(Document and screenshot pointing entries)

========

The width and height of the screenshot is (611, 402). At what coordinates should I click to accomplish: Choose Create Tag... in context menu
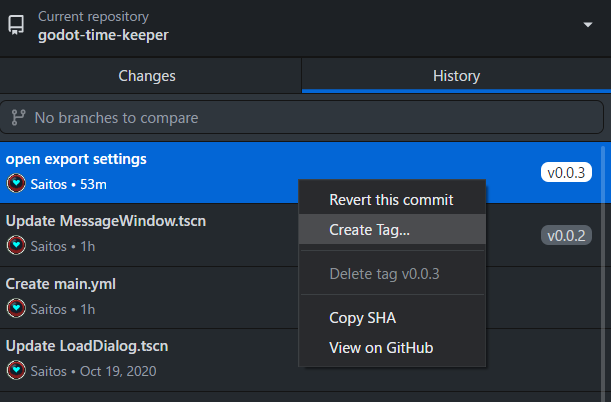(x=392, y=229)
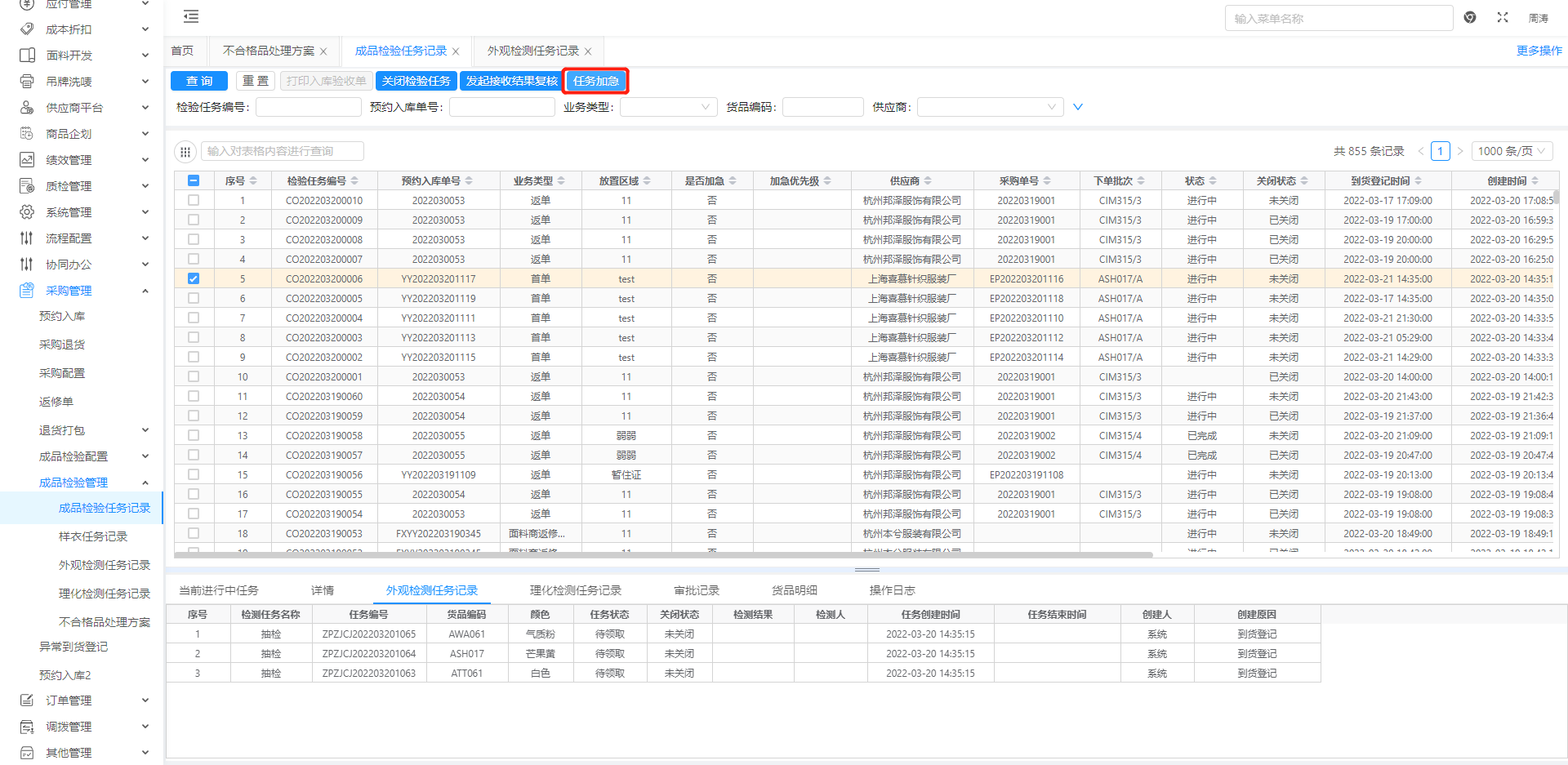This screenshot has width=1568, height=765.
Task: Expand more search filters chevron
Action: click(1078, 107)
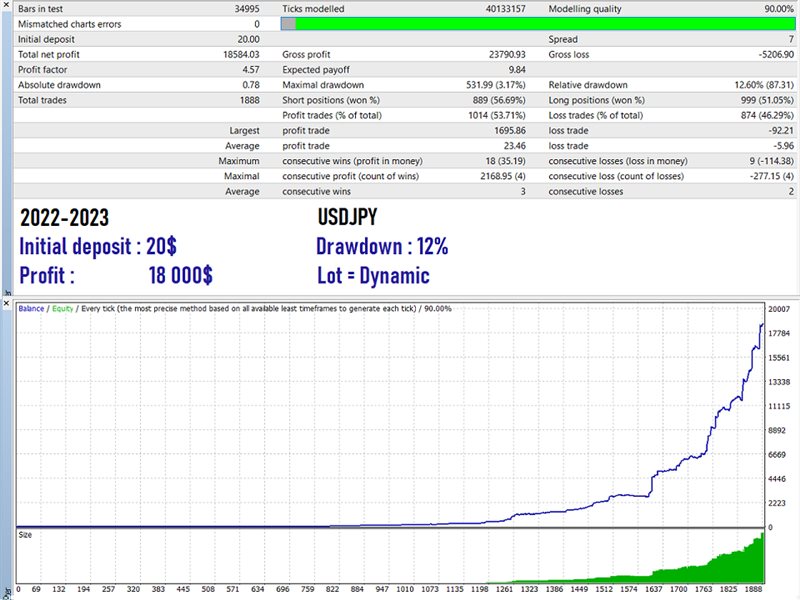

========

• [DIRECTIONS FOR THIS TASK]
Extract every line above word for word, leaving out the pictures.

• [THE OUTPUT]
The width and height of the screenshot is (611, 402). At what coordinates should I click to accomplish: Choose Create Tag... in context menu
(x=392, y=229)
This screenshot has width=1568, height=765.
Task: Expand more search filters chevron
Action: click(1078, 107)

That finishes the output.